PROBLEM DETAILS: Would you reproduce exactly the lines below from the one holding "Task: Open Send feedback from the toolbar" through the one holding "The image size is (1016, 579).", inclusive, and no others?
(Beginning of RECORDS FOR THIS EXERCISE)
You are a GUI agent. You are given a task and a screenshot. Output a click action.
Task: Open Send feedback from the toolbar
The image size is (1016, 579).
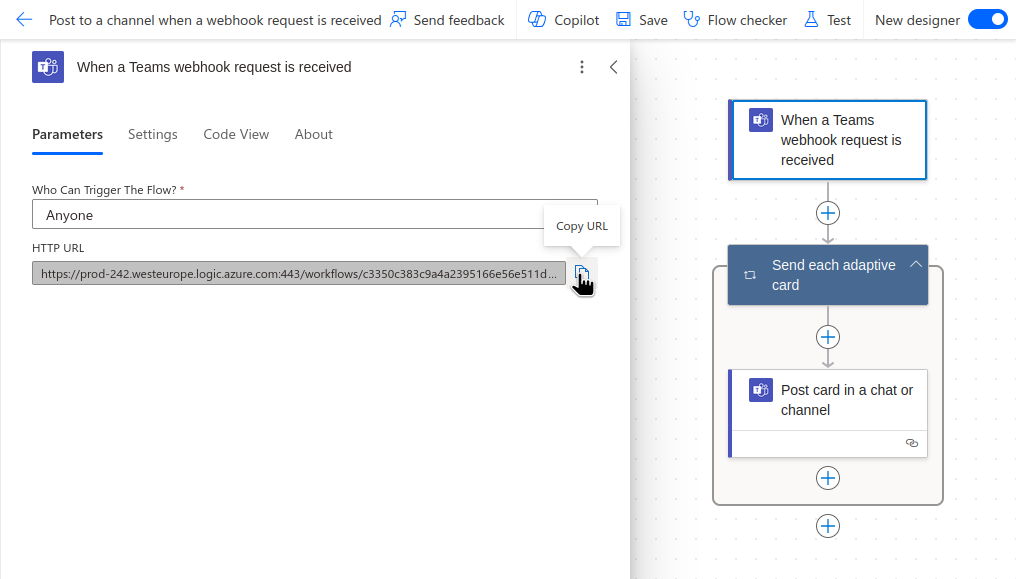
(End of RECORDS FOR THIS EXERCISE)
(Beginning of RECORDS FOR THIS EXERCISE)
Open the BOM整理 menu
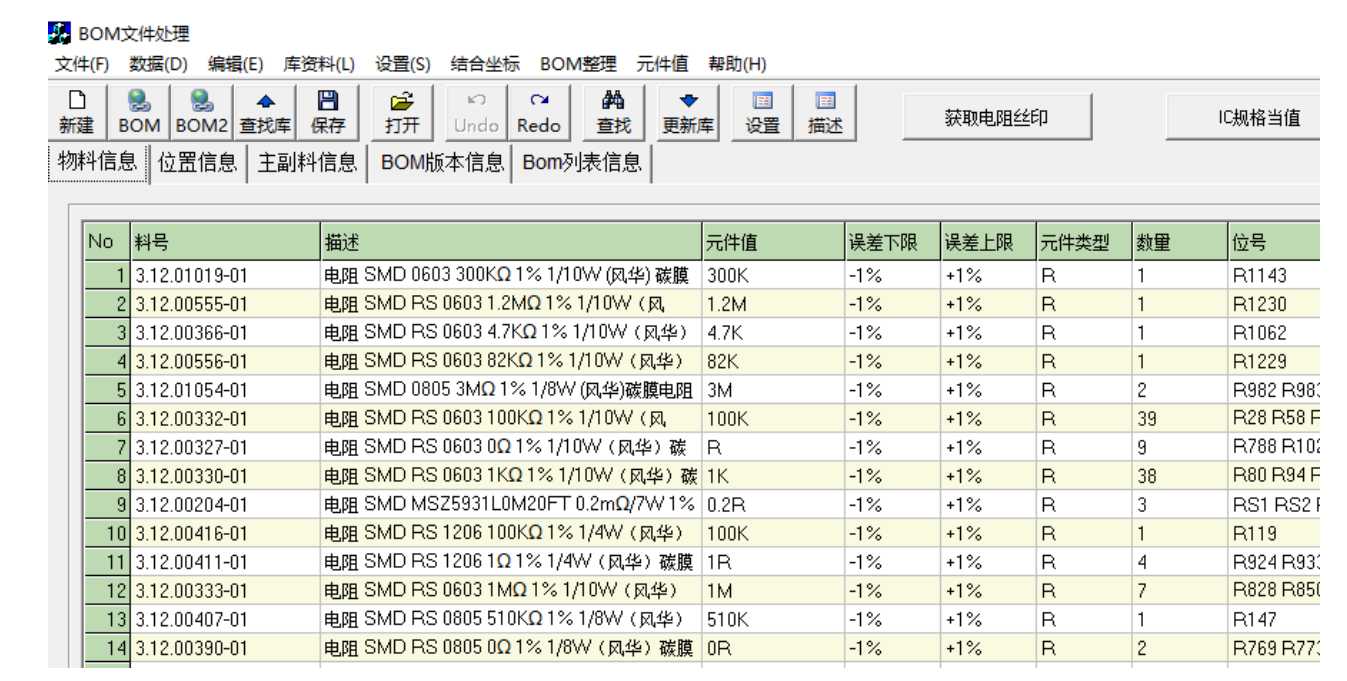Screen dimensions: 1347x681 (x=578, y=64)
(End of RECORDS FOR THIS EXERCISE)
ANSWER FOR THIS EXERCISE:
Task: Open Send feedback from the toolbar
The image size is (1016, 579).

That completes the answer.